My only complaint is the short shrift given to other American cities that were important in motion picture history. Some cities were hometowns to film pioneers who made major contributions as far back as the 1890s while other locales vied with Hollywood to be the hub of the film industry during the 1910s. Chicago, my adopted hometown, was mentioned briefly in the first two episodes of Moguls and Movie Stars, but considering that the first large-scale studio was built here by William Selig or that the first bona fide cowboy star, Broncho Billy Anderson, originally shot his westerns on the city’s North Side, I thought it deserved more attention. I have already written about Chicago’s early film history in previous posts, so I won’t revisit that topic. Instead I thought I would touch on another city’s contributions to the early film era—a locale completely omitted from Moguls and Movie Stars.
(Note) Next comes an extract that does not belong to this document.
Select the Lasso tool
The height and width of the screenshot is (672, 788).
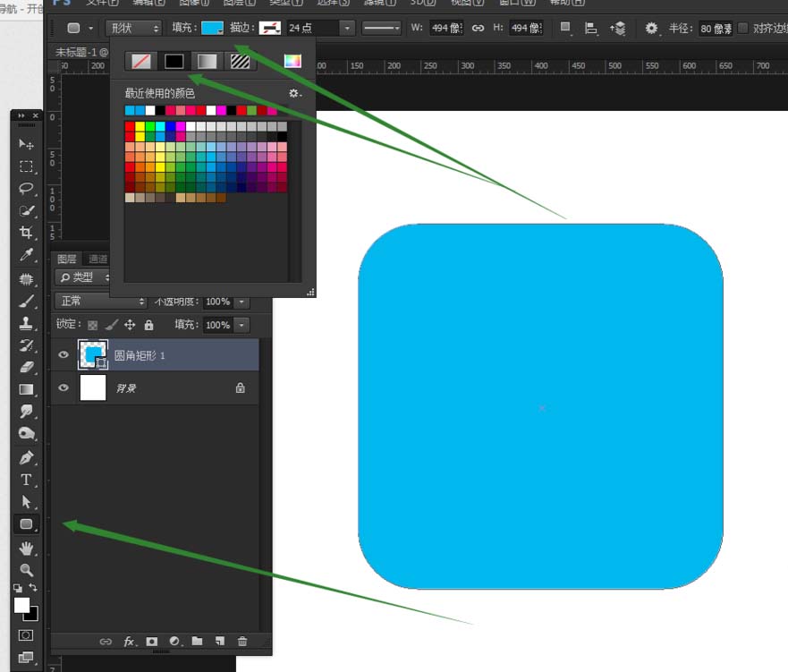point(26,189)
Of all the cities that could have given Hollywood a run for its money, I would never have guessed that Jacksonville, Florida, was once recognized as the winter film capital. I first learned about Jacksonville’s role in movie history when I coauthored a book titled Florida on Film: The Essential Guide to Sunshine State Cinema & Locations a few years back. Florida has a rich association with the history of American movies, though few know about it. Most histories summarize the establishment of the American film industry as a tale of two coasts—the original pioneers operated out of New York and New Jersey and then weather, opportunity, and the Patents Company forced a second wave of filmmakers and companies west to Los Angeles. The ruthless tactics of the Motion Picture Patents Company, a trust consisting of ten companies who sought to control the burgeoning film industry, included the use of armed thugs, destruction of property, and the threat of violence in order to force small and midsize companies out of business. Stories of Patents thugs brutalizing filmmakers and destroying their equipment with axes and sledgehammers have been endlessly recounted and exaggerated, giving the movie industry’s origin tale a mythic quality that makes for colorful retelling. So, any new information that interferes with the established interpretation is too often cast aside.
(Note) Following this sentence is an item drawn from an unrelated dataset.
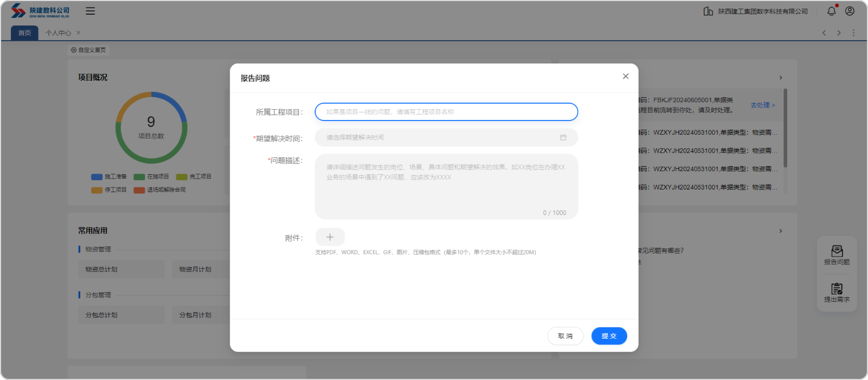Screen dimensions: 868x380
Task: Open the tab options three-dot menu
Action: tap(853, 33)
When existing film companies began to expand their operations outside of the North, they didn’t flock to the West Coast right away. In those days, the major production companies consisted of multiple units or stock companies, which were sent to various locations in search of diverse landscapes as backdrops for their movies. Many sent stock companies to Florida to shoot movies during the winter months. The first to arrive was a Kalem unit, which wintered in Jacksonville–or Jax–in 1908-1909. The unit included one of Kalem’s premiere scriptwriters, Gene Gauntier, who landed in Jacksonville with director Sidney Olcott. The group settled in the Fairfield neighborhood, kicking up their heels in the Roseland Hotel along the St. Johns River. Kalem produced the first narrative film in Florida, A Florida Feud, or Love in the Everglades, which was a big hit. Trade publications of the day mentioned the location work, which undoubtedly contributed to its success, encouraging the little Kalem stock company to return to Florida the following winter. Gauntier was also one of the company’s top actresses, and she and Olcott prepared a series of adventures movies to be shot in the Jacksonville area called the Girl Spy Adventures, with Gene writing the scenarios and starring as Nan the Girl Spy. Shooting in reptile-infested grasslands and gator-infested waterways, Gauntier led an adventurous life as a movie pioneer in Florida as revealed in her autobiography, Blazing the Trail, which was serialized in Woman’s Home Companion in 1929.
In 1909, the Lubin Company followed Kalem to Jacksonville but also sent a stock company to the West Indies. Lubin, which moved its entire operation to Jacksonville in 1912, gave Oliver Hardy his start in movies in 1914. Known as Babe Hardy, he worked with Lubin and then later Vim Comedies, where he made over 65 shorts. He costarred in the Pokes and Jabbs series as a character named Plump. Hardy had moved to Jacksonville from Georgia after a friend told him colorful tales of moving pictures being shot in the streets of the city. He lived in the city’s modern-style apartment building, the Klutho, as did Tom Mix who made movies for Selig Polyscope’s unit in Jacksonville. Soon Majestic Films, the King Bee Film Co., the Thanhouser Film Company, Gaumont Productions, and Metro Pictures were also shooting in Jax. Many purchased land to build studios or staging areas, including Kalem, which built a glass-roofed studio with a state-of-the-art lighting system in 1914.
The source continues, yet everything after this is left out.